One final matter requires brief discussion. Because we are reversing based on insufficiency of the evidence on the element of defendant's age at the time of the offense, we do not rule on the question of whether the trial judge abused his discretion in denying the motion for a new trial based on newly uncovered evidence. We do note, however, that this is an unusual case, with many unanswered questions. It appears that one of the trial judge's major considerations in his verdict was his total lack of confidence in defendant’s credibility. In particular, it seems likely that the trial judge may have been influenced by the victims’ testimony that defendant made them stroke his penis and that they saw semen. That two children of their ages could describe such things strongly suggests that they had been exposed to them, whereas defendant denied both the touching and the ejaculation. The affidavit which defense counsel filed with his motion for a new trial contained evidence which, if true, would explain the testimony of the victims while leaving open the possibility that defendant was telling the truth about his actions. It could also possibly undermine the testimony of Mrs. H. Those possibilities could very well have shifted the *199entire balance of the evidence concerning defendant’s credibility.
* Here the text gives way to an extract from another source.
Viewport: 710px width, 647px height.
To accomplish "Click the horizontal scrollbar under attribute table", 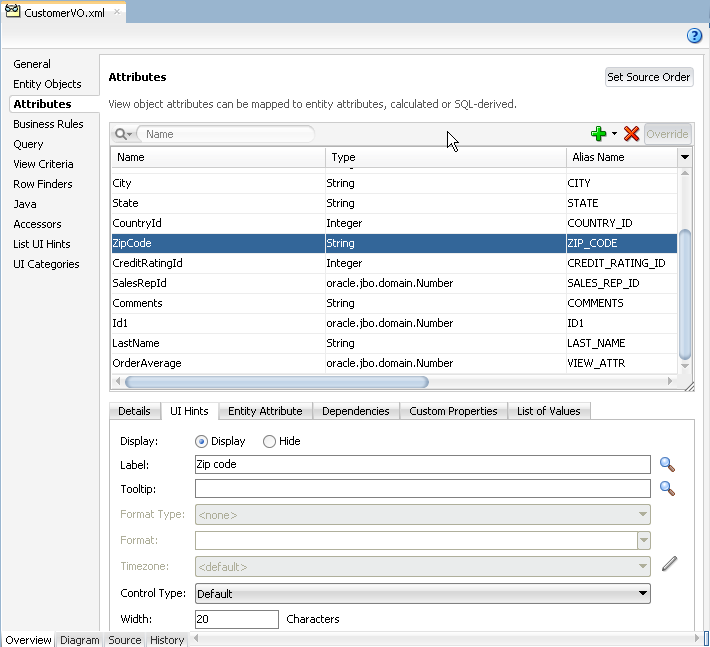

That the trial judge granted a certificate of probable cause on that question suggests that he recognized those possibilities. While it is true, as the State argues on appeal, that there was no explanation of the reason the defense did not discover the evidence in time for the trial, we nevertheless observe that the State’s opposition to a new trial in this case appears to us overzealous. The crime for which defendant was convicted carries a minimum mandatory prison sentence of three years to life. If indeed defendant was only sixteen at the time of its commission, and we have determined that the evidence raises a reasonable doubt on that issue, the injustice resulting from prosecuting him in the adult system is extreme. Under the circumstances, if we had not reversed because of the insufficiency of the evidence, we would have reversed and ordered a new trial on the basis of the new evidence offered by the defense.
Reversed. The trial court is ordered to transfer this matter to the appropriate division of the juvenile court for further disposition according to statute.
STEWART, Associate C.J., and ZIMMERMAN, J., concur.